Cystic fibrosis is the most common life threatening genetic disease affecting 70 000 people worldwide. It is much more common in white people than in other races. Cystic fibrosis is caused by mutations in the cystic fibrosis transmembrane conductance regulator (CFTR gene). This gene makes a protein that sits in the cell membranes of cells in sweat and mucus glands. It allows chloride ions to flow out of cells into sweat or mucus. Since chloride is a negative ion, it also brings positive sodium and water with it. When this channel is absent or doesn’t work in cystic fibrosis patients, the mucus in their lungs and pancreas becomes sticky and clogs airways and pancreatic ducts. This is why these patients suffer from lung disease and digestive problems.

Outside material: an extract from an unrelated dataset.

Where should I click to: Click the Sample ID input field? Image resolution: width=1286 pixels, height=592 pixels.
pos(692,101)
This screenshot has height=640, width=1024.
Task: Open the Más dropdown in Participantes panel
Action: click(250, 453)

There have been many advances in cystic fibrosis treatment over the past fifty years. Babies with cystic fibrosis in the 1950s only lived on average to be six months old. Now people with cystic fibrosis can live to be in their forties and fifties. Most treatments only treat symptoms, not the underlying genetic cause. Scientists have been investigating gene therapy to edit out the mutations that cause this disease. This would allow patients to express normal CFTR channels and should hopefully cure them. Just 5-10% of the normal levels of functioning CFTR channels is enough to stop most symptoms. There are a couple of drugs on the market, Ivacaftor and Lumacaftor, that each target one of the cystic fibrosis causing mutations and tell the cell to skip the mutated region and make a normal protein. However, cystic fibrosis is caused by over 1500 different genes.
So scientists have recently enlisted the much lauded CRISPR gene editing system in the fight against cystic fibrosis. The scientists first took stem cells from cystic fibrosis patients. These patients carried the most common cystic fibrosis causing mutation – a mutation carried by 90% of cystic fibrosis patients in the US. They then used the CRISPR system to edit out the mutation in the stem cells. Then they grew these stem cells into mini-guts in lab dishes using a 3D culture technique. The treated mini-guts responded normally to a swelling test which showed that the CFTR chloride channel worked in the treated guts. Untreated mini-guts grown from patients did not swell at all in the test.
In a previous study, a different group of scientists grew mini-guts from mouse intestinal stem cells. They made these stem cells express various fluorescent proteins and then transplanted them into different mice that had intestinal damage. The transplanted mini-guts grew into the recipient mouse intestines and helped to repair their injuries. Treated mice gained more weight than mice that were not given the transplanted mini guts. The transplanted cells were still there 25 weeks later (scientists could tell because the mini-guts would fluoresce) and the surrounding intestine looked normal. There were no signs of cancer formation or other problems in intestinal structure.
So it seems to be possible to grow stem cells into mini-guts in the lab and then transfer them back into mice safely. However we don’t yet know whether this can be done in humans. That must be tested before CRISPR treatment of stem cells can be used to treat the intestines of cystic fibrosis patients. Also this approach would not treat other affected organs and lung disease is the most common cause of death in cystic fibrosis patients. Therefore, it will also be important to research into whether CRISPR can be used to treat lung cells in the same way.